Collected data:
------------------------------------------------------------------------

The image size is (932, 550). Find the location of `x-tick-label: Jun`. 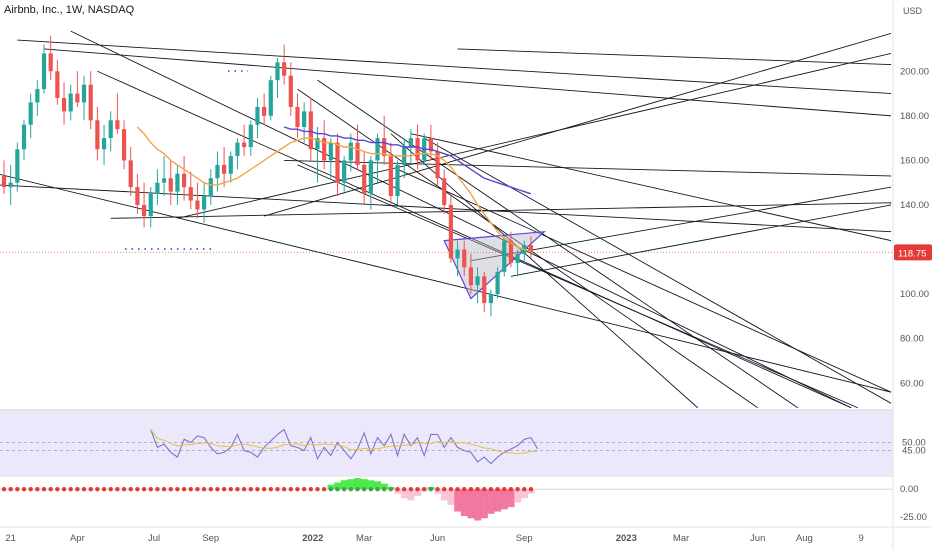

x-tick-label: Jun is located at coordinates (438, 538).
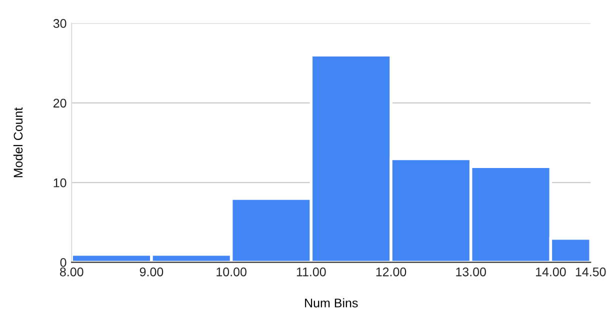  What do you see at coordinates (591, 272) in the screenshot?
I see `x-tick-label: 14.50` at bounding box center [591, 272].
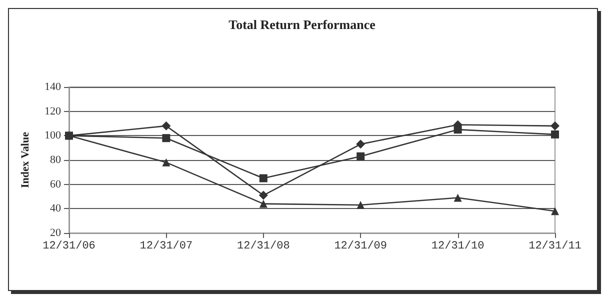  I want to click on x-tick-label: 12/31/07, so click(166, 246).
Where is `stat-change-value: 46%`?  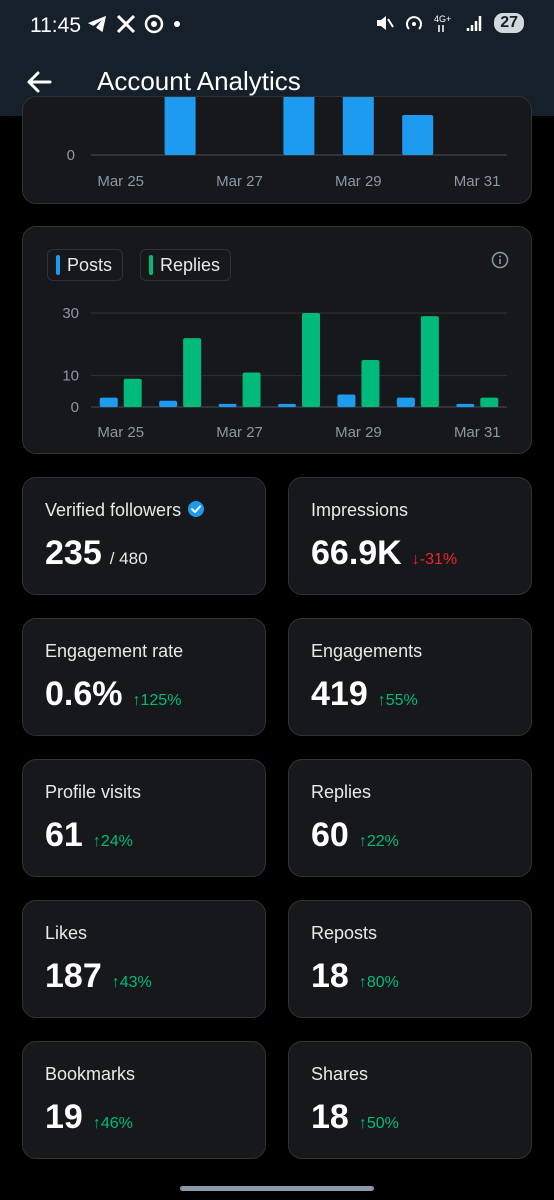
stat-change-value: 46% is located at coordinates (116, 1124).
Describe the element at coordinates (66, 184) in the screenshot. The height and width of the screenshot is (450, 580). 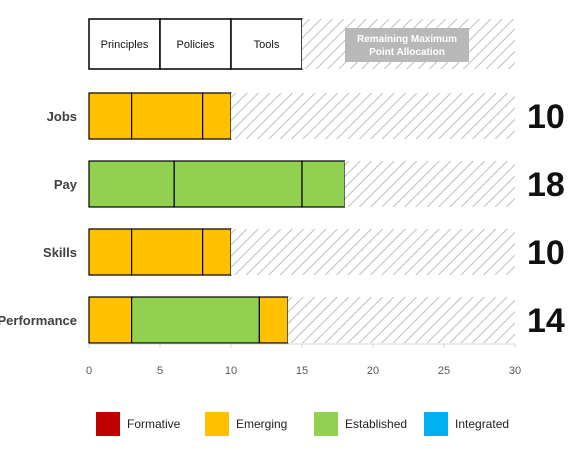
I see `category-label-pay: Pay` at that location.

------------------------------------------------------------------------

Task statement. Please update the listing above by replacing "image size" with "picture dimensions", leaving everything else unchanged, and omit the pictures from your answer.

Task solution.
The picture dimensions is (932, 550). Find the location of `x-tick-label: Jun`. 

x-tick-label: Jun is located at coordinates (438, 538).
  What do you see at coordinates (591, 272) in the screenshot?
I see `x-tick-label: 14.50` at bounding box center [591, 272].
  I want to click on x-tick-label: 12/31/07, so click(166, 246).
Where is `stat-change-value: 46%`?  
stat-change-value: 46% is located at coordinates (116, 1124).
Describe the element at coordinates (66, 184) in the screenshot. The height and width of the screenshot is (450, 580). 
I see `category-label-pay: Pay` at that location.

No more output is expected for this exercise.